Before we move on, let's look at 2 examples. How do each of these connect the dots; show their mission, vision, values; expect leadership everywhere; strengthen employee voice?
Canadian Geese don't care who leads. The leader changes when tired.
Starlings move together as a group. Team agility is paramount.
Here are some additional aspects that make "Example B" work.
- If you want people to trust, be trustworthy.
- Trustworthy = Right Intentions + Capability + Ethics & Integrity
- "ICE"-berg - Intentions | Capability | Ethics
Promote the Common Good
- Organizational purpose must be articulated & manifested in the "common good"

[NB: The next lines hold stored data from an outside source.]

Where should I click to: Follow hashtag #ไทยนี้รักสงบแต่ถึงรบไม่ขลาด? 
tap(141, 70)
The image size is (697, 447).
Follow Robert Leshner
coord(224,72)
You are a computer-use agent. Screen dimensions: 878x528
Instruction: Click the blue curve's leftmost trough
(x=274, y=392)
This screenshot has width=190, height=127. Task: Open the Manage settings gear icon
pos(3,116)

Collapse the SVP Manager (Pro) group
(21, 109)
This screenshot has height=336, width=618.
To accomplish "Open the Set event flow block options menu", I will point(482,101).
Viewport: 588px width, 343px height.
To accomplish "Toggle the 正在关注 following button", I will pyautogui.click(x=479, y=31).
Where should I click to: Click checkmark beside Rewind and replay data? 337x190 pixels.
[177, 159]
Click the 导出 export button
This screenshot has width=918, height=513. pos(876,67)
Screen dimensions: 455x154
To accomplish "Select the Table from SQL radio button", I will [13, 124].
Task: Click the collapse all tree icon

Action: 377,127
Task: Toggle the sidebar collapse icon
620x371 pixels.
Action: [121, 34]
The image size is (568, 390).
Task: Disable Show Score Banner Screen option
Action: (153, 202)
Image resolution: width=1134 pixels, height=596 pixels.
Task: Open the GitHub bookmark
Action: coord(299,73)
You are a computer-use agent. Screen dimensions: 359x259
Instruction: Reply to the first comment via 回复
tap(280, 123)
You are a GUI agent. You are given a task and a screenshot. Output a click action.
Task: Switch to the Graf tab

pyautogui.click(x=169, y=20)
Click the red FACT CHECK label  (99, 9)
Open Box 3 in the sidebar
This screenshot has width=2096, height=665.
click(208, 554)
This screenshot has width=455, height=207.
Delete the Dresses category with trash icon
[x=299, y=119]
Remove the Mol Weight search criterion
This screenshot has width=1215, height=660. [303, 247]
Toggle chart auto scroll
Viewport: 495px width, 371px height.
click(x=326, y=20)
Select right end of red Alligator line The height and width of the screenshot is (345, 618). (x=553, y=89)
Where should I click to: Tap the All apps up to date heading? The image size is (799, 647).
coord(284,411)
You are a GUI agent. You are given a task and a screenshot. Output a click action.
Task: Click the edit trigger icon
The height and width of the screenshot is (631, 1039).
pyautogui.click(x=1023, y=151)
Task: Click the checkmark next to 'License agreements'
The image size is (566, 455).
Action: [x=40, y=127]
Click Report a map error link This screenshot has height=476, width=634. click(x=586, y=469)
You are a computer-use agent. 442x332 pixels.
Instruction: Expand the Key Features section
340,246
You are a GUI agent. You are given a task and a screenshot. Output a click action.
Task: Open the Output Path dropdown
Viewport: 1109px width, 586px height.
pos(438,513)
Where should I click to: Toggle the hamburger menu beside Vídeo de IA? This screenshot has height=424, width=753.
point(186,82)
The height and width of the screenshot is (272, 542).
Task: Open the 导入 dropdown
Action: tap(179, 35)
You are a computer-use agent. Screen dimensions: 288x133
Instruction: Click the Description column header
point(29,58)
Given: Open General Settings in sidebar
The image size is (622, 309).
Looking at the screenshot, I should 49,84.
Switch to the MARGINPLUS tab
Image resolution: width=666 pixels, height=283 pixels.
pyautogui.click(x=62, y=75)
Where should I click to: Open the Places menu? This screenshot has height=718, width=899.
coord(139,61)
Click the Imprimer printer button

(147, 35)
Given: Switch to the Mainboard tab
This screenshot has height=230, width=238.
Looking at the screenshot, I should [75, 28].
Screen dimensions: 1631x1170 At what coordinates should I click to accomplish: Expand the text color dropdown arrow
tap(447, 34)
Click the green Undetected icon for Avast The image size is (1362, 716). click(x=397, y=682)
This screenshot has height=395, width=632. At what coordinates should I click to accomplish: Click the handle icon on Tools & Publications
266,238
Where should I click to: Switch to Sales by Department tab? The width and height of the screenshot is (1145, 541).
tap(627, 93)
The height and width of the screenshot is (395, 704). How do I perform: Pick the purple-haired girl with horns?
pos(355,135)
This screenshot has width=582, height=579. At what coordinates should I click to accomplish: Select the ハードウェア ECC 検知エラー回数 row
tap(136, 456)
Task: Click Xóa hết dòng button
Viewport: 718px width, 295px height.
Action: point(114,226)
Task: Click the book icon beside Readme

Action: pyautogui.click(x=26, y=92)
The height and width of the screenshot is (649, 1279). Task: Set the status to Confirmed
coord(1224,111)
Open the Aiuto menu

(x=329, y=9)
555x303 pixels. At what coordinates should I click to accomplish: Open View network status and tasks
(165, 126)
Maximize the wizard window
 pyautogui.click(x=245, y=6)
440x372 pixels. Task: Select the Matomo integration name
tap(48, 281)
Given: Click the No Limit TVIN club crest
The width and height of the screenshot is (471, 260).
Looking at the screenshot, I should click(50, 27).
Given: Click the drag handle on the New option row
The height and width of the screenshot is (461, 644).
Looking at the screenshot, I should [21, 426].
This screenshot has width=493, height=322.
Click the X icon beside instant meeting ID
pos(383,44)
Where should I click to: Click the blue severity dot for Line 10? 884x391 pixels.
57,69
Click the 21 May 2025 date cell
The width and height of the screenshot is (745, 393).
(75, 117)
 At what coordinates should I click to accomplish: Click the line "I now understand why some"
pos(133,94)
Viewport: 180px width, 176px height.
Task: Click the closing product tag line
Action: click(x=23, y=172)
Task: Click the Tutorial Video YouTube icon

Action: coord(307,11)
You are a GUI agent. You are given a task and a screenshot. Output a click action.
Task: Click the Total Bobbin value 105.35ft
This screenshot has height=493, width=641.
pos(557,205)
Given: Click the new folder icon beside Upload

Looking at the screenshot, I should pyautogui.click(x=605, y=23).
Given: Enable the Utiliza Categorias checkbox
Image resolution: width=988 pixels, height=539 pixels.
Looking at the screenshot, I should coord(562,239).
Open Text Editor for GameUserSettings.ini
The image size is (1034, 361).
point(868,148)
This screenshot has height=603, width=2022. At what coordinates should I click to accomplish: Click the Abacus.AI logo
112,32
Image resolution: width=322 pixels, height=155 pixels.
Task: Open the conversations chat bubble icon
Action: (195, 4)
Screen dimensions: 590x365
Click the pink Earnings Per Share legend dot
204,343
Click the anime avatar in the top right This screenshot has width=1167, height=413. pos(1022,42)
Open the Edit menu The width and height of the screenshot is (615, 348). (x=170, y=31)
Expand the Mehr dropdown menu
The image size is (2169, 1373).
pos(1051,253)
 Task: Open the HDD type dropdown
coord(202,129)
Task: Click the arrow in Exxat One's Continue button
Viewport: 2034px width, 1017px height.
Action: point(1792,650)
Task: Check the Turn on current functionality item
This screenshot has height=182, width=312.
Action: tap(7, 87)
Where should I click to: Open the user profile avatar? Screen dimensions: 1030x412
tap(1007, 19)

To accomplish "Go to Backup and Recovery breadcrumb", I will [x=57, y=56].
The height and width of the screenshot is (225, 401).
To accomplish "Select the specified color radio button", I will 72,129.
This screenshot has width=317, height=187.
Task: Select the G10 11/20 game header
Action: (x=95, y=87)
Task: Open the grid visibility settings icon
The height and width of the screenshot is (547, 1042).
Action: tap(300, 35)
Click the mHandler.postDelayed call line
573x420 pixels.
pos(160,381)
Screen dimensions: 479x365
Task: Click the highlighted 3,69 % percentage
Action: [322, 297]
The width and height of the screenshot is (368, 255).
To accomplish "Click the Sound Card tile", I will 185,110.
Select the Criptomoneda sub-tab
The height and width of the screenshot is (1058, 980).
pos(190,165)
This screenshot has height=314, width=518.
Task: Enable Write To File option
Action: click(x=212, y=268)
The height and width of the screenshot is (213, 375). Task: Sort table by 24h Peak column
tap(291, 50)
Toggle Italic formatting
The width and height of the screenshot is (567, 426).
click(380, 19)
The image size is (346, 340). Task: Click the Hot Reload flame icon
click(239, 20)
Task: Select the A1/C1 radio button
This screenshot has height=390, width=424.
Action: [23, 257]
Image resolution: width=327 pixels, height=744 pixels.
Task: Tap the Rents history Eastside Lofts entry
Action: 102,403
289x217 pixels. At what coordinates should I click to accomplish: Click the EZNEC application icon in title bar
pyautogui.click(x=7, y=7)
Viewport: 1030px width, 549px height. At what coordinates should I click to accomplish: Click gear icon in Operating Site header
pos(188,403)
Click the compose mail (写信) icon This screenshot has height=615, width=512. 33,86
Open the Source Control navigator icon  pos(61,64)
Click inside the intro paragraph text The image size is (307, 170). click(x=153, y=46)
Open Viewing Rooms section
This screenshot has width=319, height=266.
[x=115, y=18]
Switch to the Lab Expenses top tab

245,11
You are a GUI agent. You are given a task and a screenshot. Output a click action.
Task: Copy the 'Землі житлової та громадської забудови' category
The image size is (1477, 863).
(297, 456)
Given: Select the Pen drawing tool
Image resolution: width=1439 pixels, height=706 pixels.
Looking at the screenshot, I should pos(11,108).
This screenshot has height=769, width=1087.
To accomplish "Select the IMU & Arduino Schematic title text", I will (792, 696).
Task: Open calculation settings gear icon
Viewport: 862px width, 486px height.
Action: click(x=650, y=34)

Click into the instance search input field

- The orientation of the organization must include not only all of its members but also the various external partners
- customers, clients, suppliers, broader community
Make Decisions at the Lowest Level
- Organizational decisions need to be informed not only by the high-level strategic decisions but on the ground knowledge
- Organizational members need to be recognized as capable of making prudent decisions
- 3 Key components
- Depth of shared data up/down
- Breadth of shared data
- Competency & deep knowledge base of subject matter experts
Focus on the Long Term
- Organizational action (while constrained by the short term) must be aimed at long term purpose & achievement
The W.L. GORE company is a great real life example of these beliefs & principles. They approach all of this with this principle for risk tolerance...
The Waterline Principle
“The waterline principle means that it’s ok to make a decision that might punch a hole in the boat as long as the hole is above the waterline so that it won’t potentially sink the ship.
But, if the decision might create a hole below the waterline which might cause the ship to sink, then associates are encouraged to consult with their team so that a collaborative decision can be made.”
-W.L. Gore (1912-1986)
A mistake above the water line doesn't threaten the whole ship.
A mistake below the water line jeopardizes the whole ship...proceed with support!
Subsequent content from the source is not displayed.